Only the lines from the one containing "The width and" to the end of the data should be copied, exactly and without pictures.
Data in this exercise Start Marker
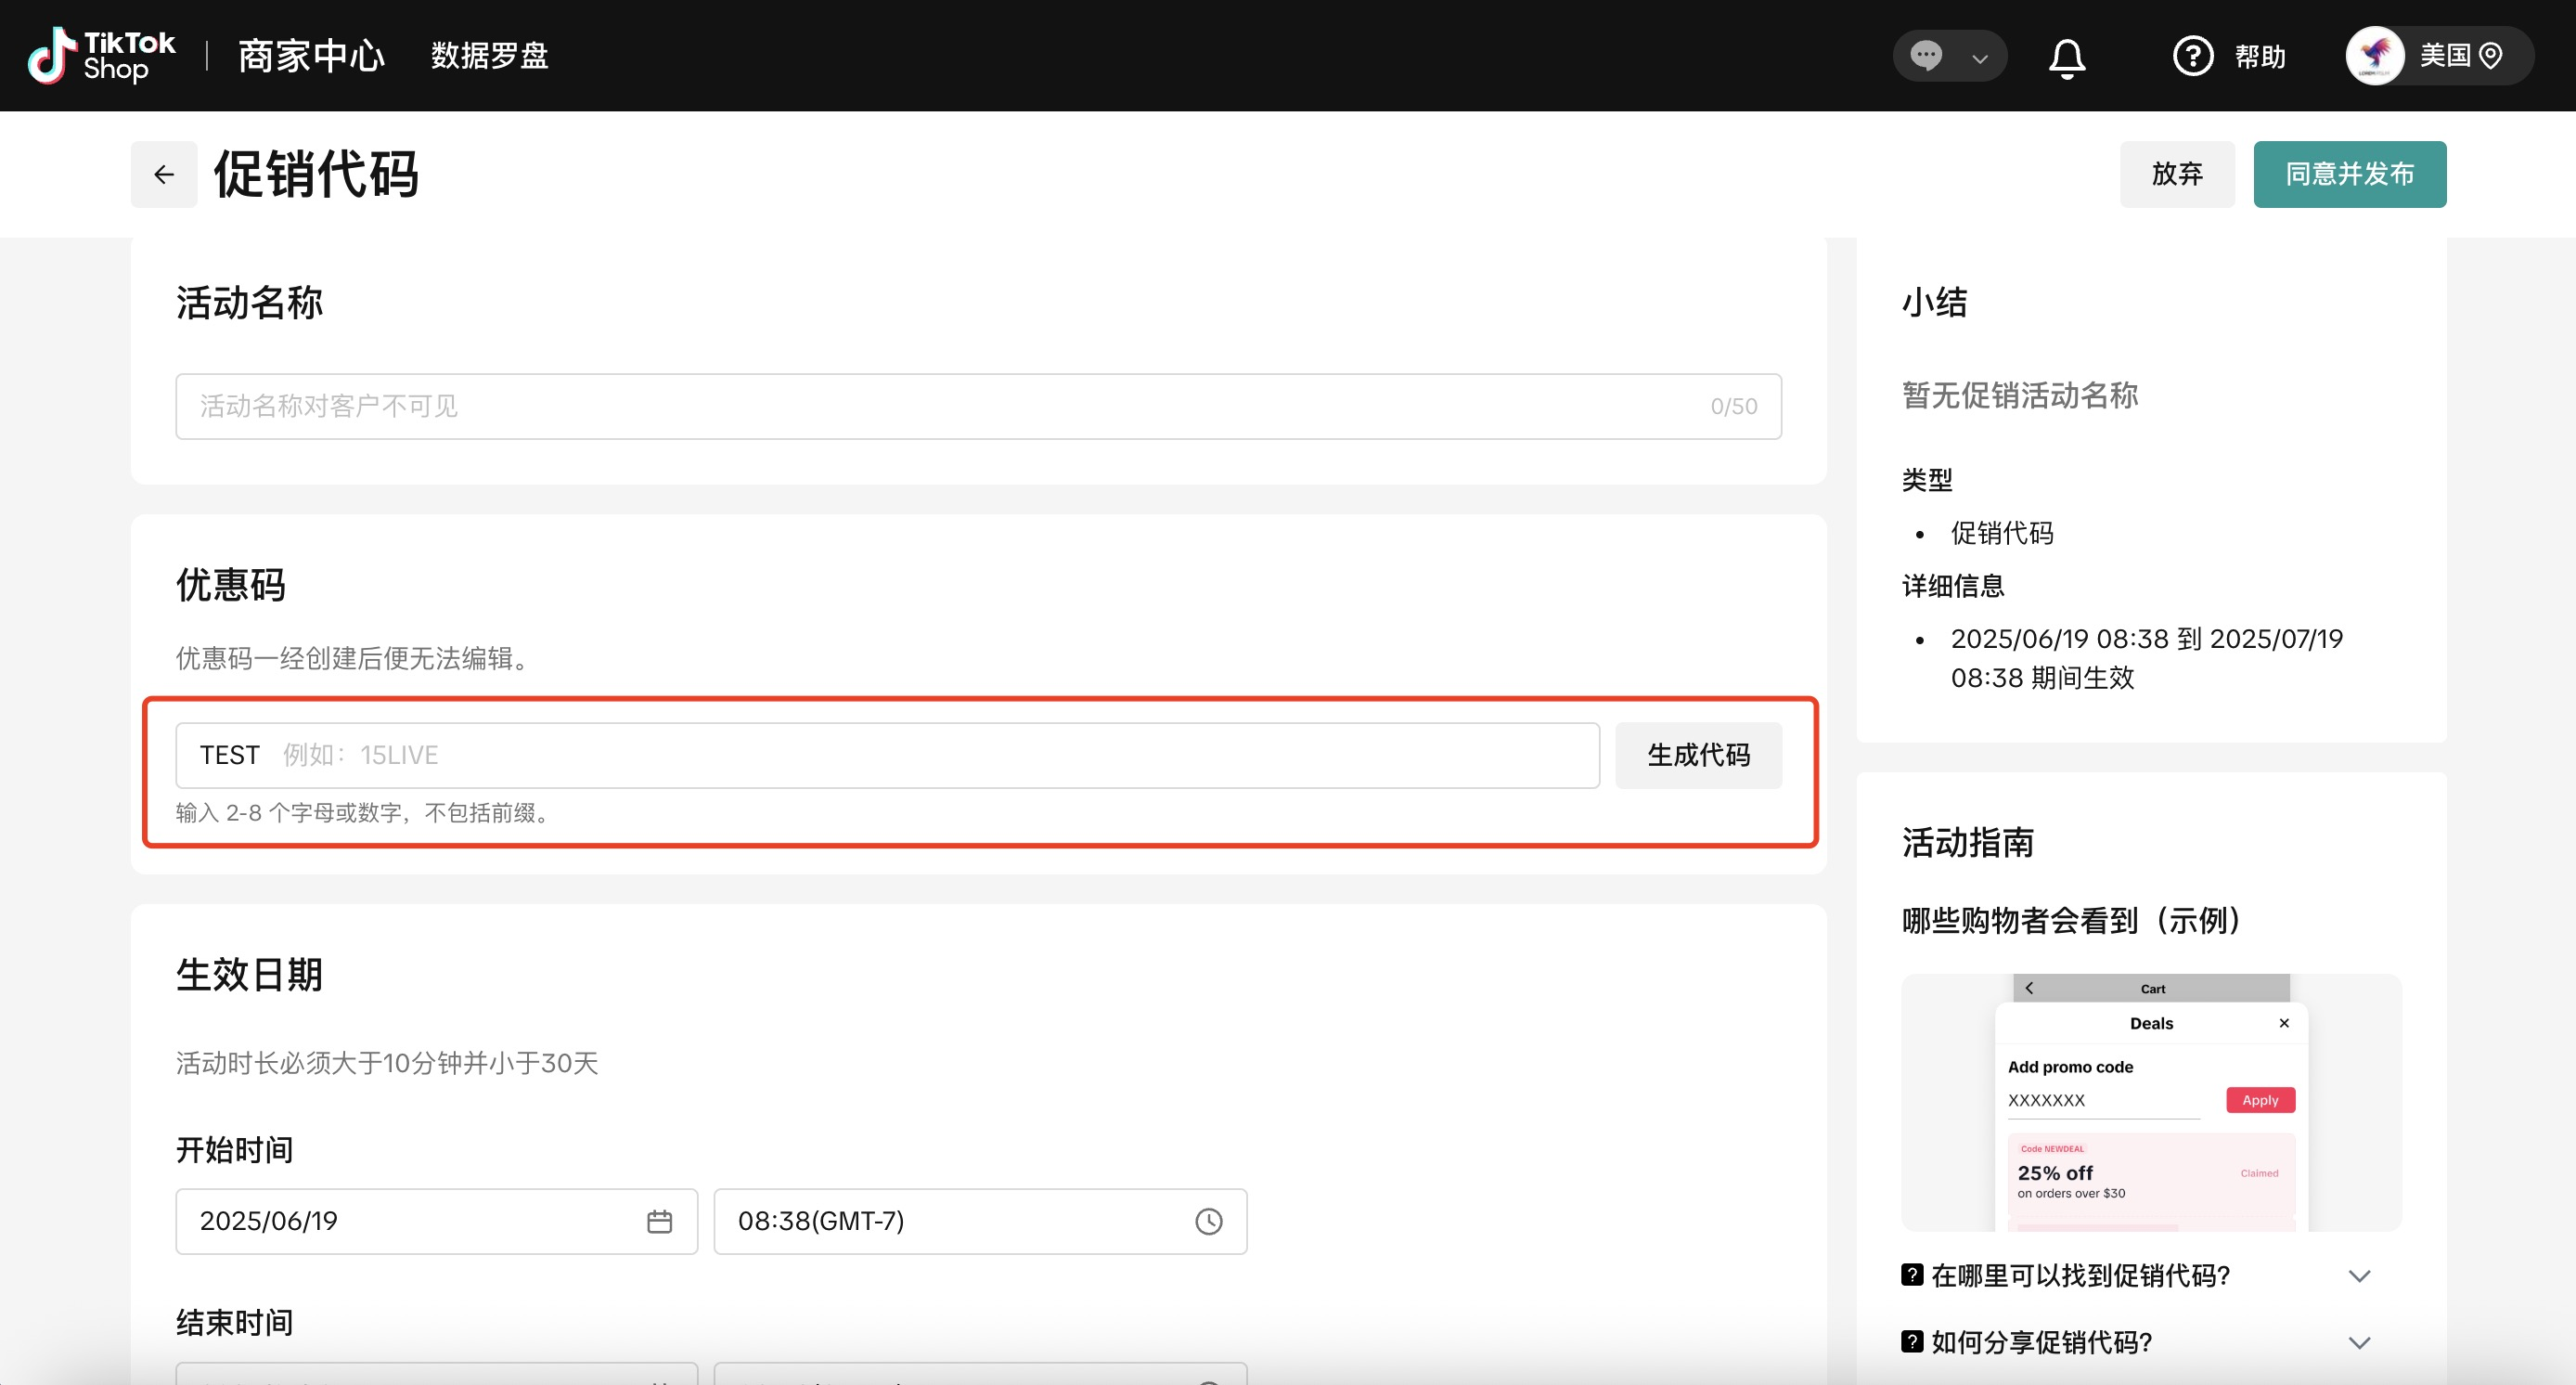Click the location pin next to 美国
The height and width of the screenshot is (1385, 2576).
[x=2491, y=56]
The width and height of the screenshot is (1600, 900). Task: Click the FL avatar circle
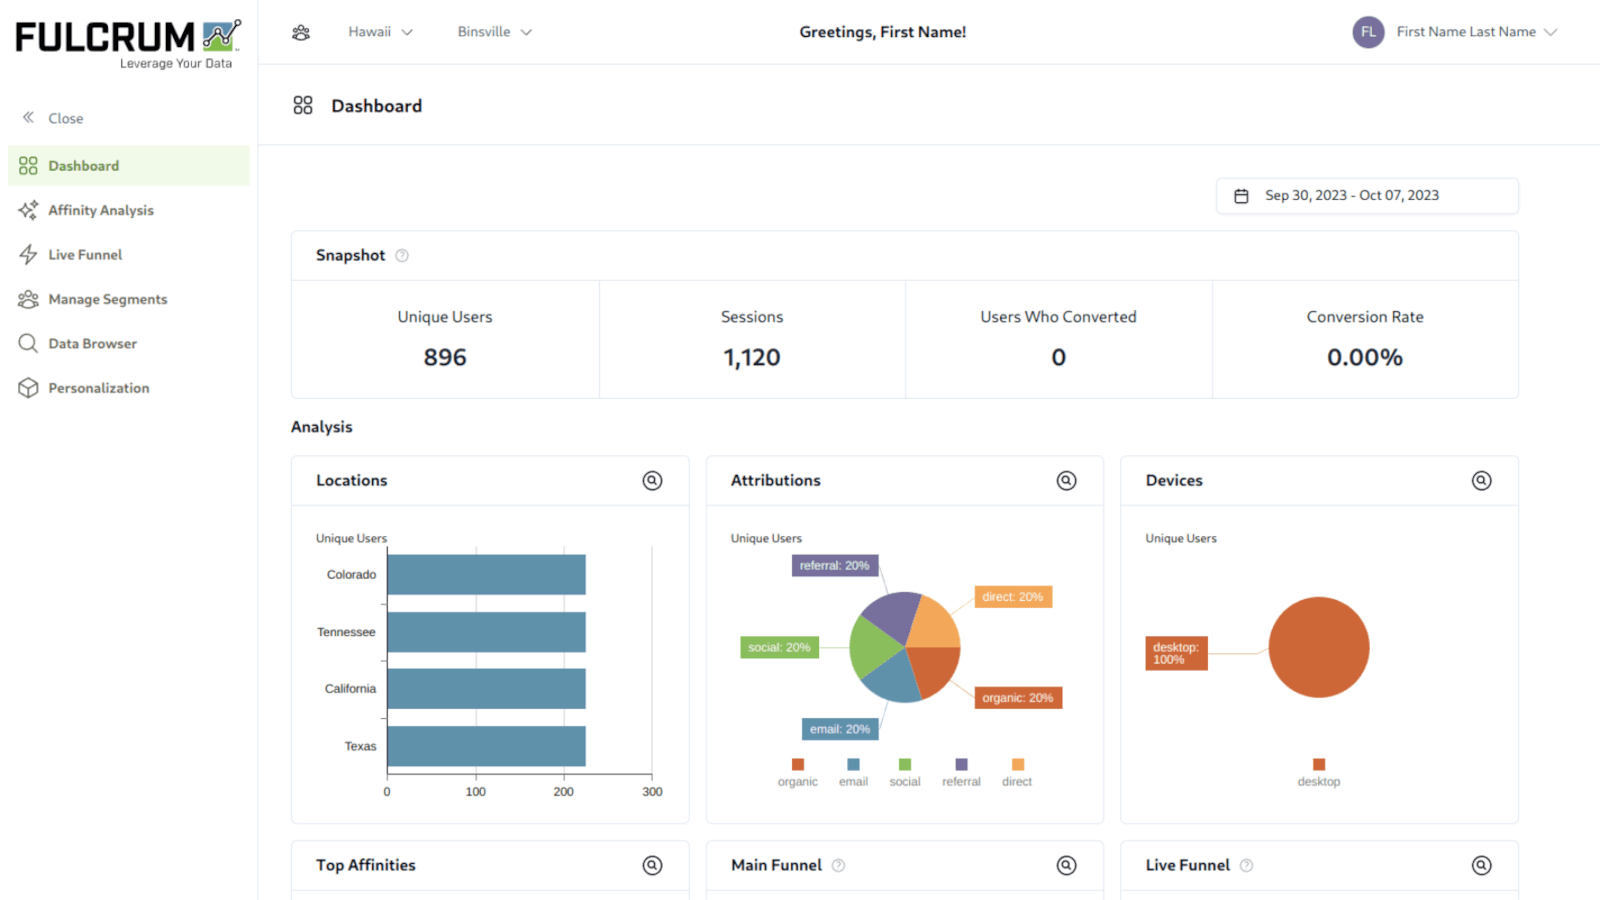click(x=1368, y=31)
Data in this exercise End Marker
__Result of this task__:
The width and height of the screenshot is (1600, 900). Task: Click the FL avatar circle
click(x=1368, y=31)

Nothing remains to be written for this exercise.